- Document excerpt
··········

Antimatter & the Matter--Antimatter Asymmetry

Antimatter isn't a separate kind of stuff — it's just the mirror image of ordinary matter knots.

Every stable particle (like an electron) is a helical toroidal Hopfion: a knot of light with a specific linking number (Q = +1 for charge +e) and a specific handedness in its internal twist (left-handed for spin alignment).

The positron (antimatter electron) is literally the CP-mirror of that knot: linking number Q = -1 (opposite charge -e) and opposite twist handedness (right-handed).

In the early universe, knot and anti-knot pairs were created in equal numbers from vacuum excitations — just like electron-positron pairs in high-energy collisions today.

The vacuum Lagrangian is exactly CP-symmetric, so matter and antimatter knots have identical masses and lifetimes. That's why antimatter looks just like matter in experiments (e.g., anti-hydrogen atoms at CERN have the same spectrum).

The universe has a tiny asymmetry: about 1 extra matter particle for every 10 billion matter-antimatter pairs (the baryon-to-photon ratio η ≈ 6 × 10^{-10}).

In LIMA-QTE, this comes from a small bias during the inflationary era — no GUT-scale decays or leptogenesis needed.

During the violent saturation-dominated inflation (when fields were at maximum strength F² ≈ 1/λ₂), the chiral term λ₁ (F ⋆ F)² slightly prefers left-handed knots over right-handed ones.

This creates a tiny excess of left-handed knots surviving the chaotic early phase: Δn/n ≈ λ₁ ≈ 0.06 (the same λ₁ that fixed α).

After ~50 e-folds of exponential expansion, that small initial bias dilutes to exactly the observed asymmetry.

··········

- Problem details
How would you sum up the page on antimatter and the matter–antimatter asymmetry in two sentences?

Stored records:
··········

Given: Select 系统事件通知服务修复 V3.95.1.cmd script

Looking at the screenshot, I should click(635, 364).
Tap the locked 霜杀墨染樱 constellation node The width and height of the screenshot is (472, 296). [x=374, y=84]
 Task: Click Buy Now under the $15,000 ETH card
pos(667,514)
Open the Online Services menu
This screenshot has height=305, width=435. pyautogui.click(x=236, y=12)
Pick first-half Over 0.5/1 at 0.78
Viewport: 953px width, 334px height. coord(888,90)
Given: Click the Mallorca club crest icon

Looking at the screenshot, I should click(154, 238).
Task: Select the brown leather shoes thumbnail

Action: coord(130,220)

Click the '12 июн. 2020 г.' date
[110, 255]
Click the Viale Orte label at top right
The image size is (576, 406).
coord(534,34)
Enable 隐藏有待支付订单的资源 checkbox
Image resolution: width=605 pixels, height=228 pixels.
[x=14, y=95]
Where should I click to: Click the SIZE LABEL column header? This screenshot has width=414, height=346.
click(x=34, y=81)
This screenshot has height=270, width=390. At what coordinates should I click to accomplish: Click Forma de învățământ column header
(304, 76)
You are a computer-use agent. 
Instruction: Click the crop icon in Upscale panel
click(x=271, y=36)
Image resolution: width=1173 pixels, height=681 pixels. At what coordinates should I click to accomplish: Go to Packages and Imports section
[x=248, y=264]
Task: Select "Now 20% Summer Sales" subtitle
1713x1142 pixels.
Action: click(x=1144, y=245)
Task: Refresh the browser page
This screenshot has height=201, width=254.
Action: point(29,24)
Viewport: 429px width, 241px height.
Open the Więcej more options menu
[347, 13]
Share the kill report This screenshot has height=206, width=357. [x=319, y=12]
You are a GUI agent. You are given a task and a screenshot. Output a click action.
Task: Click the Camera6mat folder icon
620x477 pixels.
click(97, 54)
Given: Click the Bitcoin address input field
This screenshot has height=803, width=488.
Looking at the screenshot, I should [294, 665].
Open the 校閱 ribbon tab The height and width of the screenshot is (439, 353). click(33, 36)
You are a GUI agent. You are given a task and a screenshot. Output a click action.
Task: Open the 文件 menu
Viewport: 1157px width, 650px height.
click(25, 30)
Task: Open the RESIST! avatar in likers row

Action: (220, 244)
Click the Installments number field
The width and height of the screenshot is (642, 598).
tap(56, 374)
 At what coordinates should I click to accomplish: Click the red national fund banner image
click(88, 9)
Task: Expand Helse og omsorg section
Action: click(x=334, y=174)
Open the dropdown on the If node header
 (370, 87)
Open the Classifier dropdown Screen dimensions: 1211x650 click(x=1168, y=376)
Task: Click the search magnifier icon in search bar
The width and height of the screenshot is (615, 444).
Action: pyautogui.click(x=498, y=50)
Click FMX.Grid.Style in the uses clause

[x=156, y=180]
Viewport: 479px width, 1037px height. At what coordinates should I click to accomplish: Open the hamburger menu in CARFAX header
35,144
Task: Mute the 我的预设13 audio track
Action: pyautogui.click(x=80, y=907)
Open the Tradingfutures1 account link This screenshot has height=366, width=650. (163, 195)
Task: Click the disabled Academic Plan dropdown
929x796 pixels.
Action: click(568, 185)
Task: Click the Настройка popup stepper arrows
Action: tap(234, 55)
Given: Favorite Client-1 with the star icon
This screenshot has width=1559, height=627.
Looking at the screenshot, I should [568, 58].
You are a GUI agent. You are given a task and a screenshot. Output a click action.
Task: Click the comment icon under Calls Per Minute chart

··········

- Answer
The page describes antimatter as the CP-mirror of ordinary matter knots: a positron is the electron's knot with opposite linking number and opposite twist handedness, and matter and antimatter knots have identical masses and lifetimes. In LIMA-QTE, the universe's tiny excess of matter comes from a chiral term during inflation that slightly prefers left-handed knots, a bias that dilutes to the observed asymmetry after about 50 e-folds of expansion.